Il passato ci insegna che perfino durante le guerre, la cultura è un driver potente per ripartire. Nel progettare il 2023 siamo partiti proprio dall’energia del nostro tessuto culturale che s’è manifestata anche durante il lockdown, nonostante il settore sia stato letteralmente martoriato. I nostri spazi sono e restano vivi. Penso al MO.CA - Centro per le nuove culture o all’attività del Carme - Centro Arti Multiculturali Etnosociale in un’area in trasformazione. La cultura è centrale nelle operazioni di rigenerazione urbana. Penso, poi, alla Vittoria Alata, uno dei dieci bronzi più importanti al mondo che abbiamo portato in Capitolium dopo un restauro importante sostenuto grazie anche all’art bonus e ai privati che hanno fatto la loro parte. Nel modello bresciano la partecipazione è fondamentale. Per questo, il lavoro in funzione del 2023 sarà collettivo e aperto. 

Lei ha le deleghe a cultura e creatività ma anche all’innovazione. Un mix che sembra scontato ma non è poi così frequente, in Italia.

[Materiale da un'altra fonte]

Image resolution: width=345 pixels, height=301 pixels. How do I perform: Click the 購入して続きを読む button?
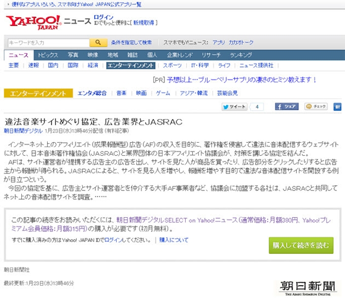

La delega all’innovazione l’ho chiesta esplicitamente dopo avere avuto assegnate quelle alla cultura e alla creatività. Mi sembra giusto, in un momento storico in cui l’innovazione passa dalla cultura e alla cultura serve l’innovazione. E, soprattutto, se vogliamo pensare a una progettualità a lungo termine. Brescia è una città industriale, la sua identità è legata al manifatturiero, al lavoro. È una grande sfida mettere al centro della crescita e dello sviluppo la cultura, coinvolgendo, prima ancora dei visitatori, i bresciani stessi, che in questi anni non hanno mai fatto mancare il loro entusiasmo. 

Per questo ribadisco sempre che l’assegnazione della Capitale culturale non è stato un risarcimento del Covid: la pandemia ha avvicinato Brescia e Bergamo, e a quel punto è stato naturale proporre una candidatura unica. Due città, un solo territorio per crescere insieme. È un esempio in grande scala del modello partecipato esteso a reti, associazioni e comunità che portiamo avanti da tempo. Il dossier della Capitale della cultura va consegnato nel gennaio del 2022 ed è un punto di forza, per me, sapere che al momento non sappiamo cosa ci sarà scritto. Perché lo scriveremo insieme.

Essere capitale della cultura vuol dire aprirsi, fisicamente, al mondo. Come progetterete il 2023 considerando la voglia delle persone di vivere una normalità che speriamo ritrovata? 

Con il sostegno della Fondazione Cariplo stiamo sviluppando il progetto Filo naturale che è una strategia di transizione climatica pensata per cinque anni e oltre, puntando tra le altre cose su più verde in città. Per Brescia, attività all’aperto vuol dire itinerari che coniugano storia, patrimonio e ambiente, vuol dire valorizzare ancora di più il nostro magnifico Castello, significa inventare nuove funzionalità per gli spazi pubblici centrali e di quartiere, significa archeologia e mostre diffuse come quella di successo dedicata a Mimmo Paladino nel 2017. Già questa primavera, per fare un caso, avremo le incursioni artistiche di Francesco Vezzoli nelle aree archeologiche. Tengo però a ribadire anche l’importanza del digitale, che è stato ed è tuttora un’ancora di salvezza che non abbandoneremo neanche dopo la fine della pandemia. Perché ci mette in connessione con la provincia e con il resto del Paese.

Se dovesse immaginare uno e un solo fotogramma del suo 2023, che cosa le viene in mente? 

I visitatori che percorrono la ciclovia che stiamo progettando per unire Brescia e Bergamo. Turisti lungo itinerari enogastronomici e green, rotte da godere in chiave slow per scoprire bellezze inattese, il Polittico Averoldi di Tiziano o il foyer del Teatro Grande. Un turismo gentile per sorprendere a poco a poco.